“que os ha nacido hoy, en la ciudad de David, un Salvador, que es CRISTO el Señor.”
La noticia más importante de la historia no se dio primero a reyes ni sacerdotes — se dio a pastores en el campo, gente común trabajando de noche.
El ángel no dice 'ha nacido un salvador' de forma distante — dice 'os ha nacido'. El nacimiento se anuncia como un regalo personal, dirigido directamente a quien escucha.
Belén era la ciudad de David, ligando este nacimiento a la antigua promesa de un rey del linaje de David que reinaría para siempre.

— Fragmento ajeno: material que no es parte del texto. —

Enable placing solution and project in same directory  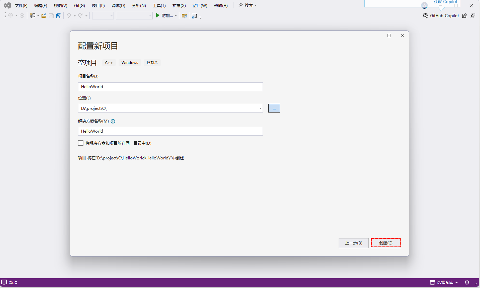pos(81,143)
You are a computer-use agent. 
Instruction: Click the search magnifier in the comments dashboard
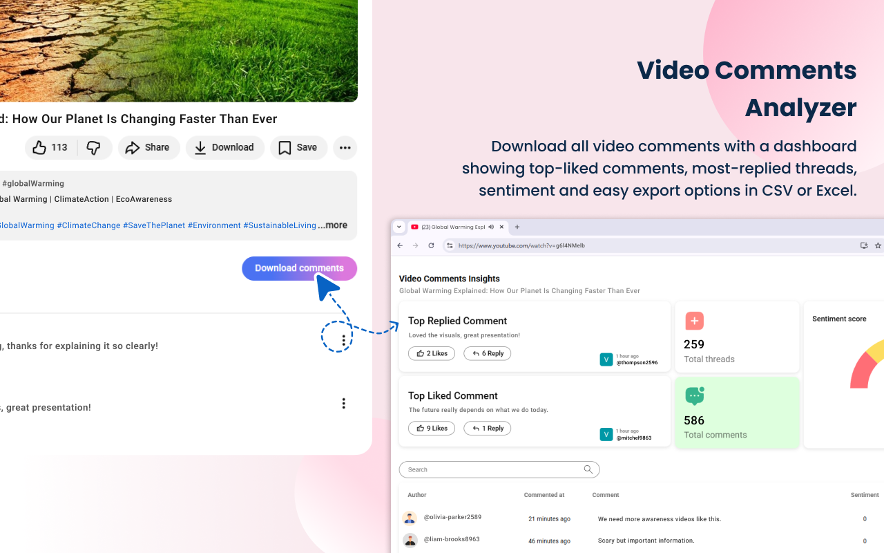[x=588, y=469]
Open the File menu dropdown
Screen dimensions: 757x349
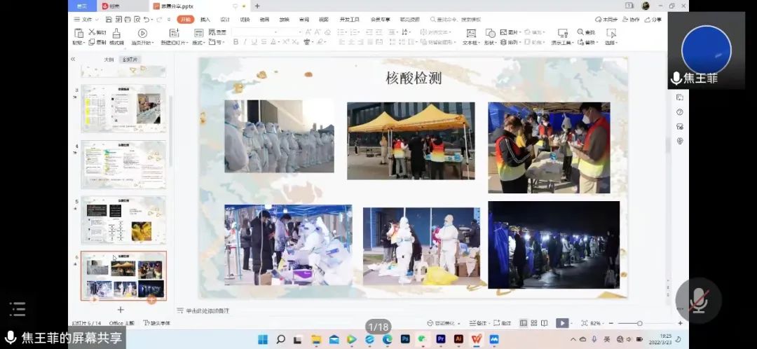87,20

Nada aquí es coincidencia.
Salvador, Cristo y Señor — cada título carga su propio peso, y todos apuntan al mismo bebé recién nacido en un pesebre. Su grandeza no esperó a la edad adulta.
Antes de este versículo, el ángel ya había dicho 'no temáis' y 'buenas nuevas de gran gozo'. El nacimiento del Salvador transforma el miedo del pastor en alegría concreta.
Actúa: Los pastores fueron corriendo a contar lo que vieron. Cuéntale hoy a alguien, con tus propias palabras, por qué el nacimiento de Cristo es una buena noticia personal para ti.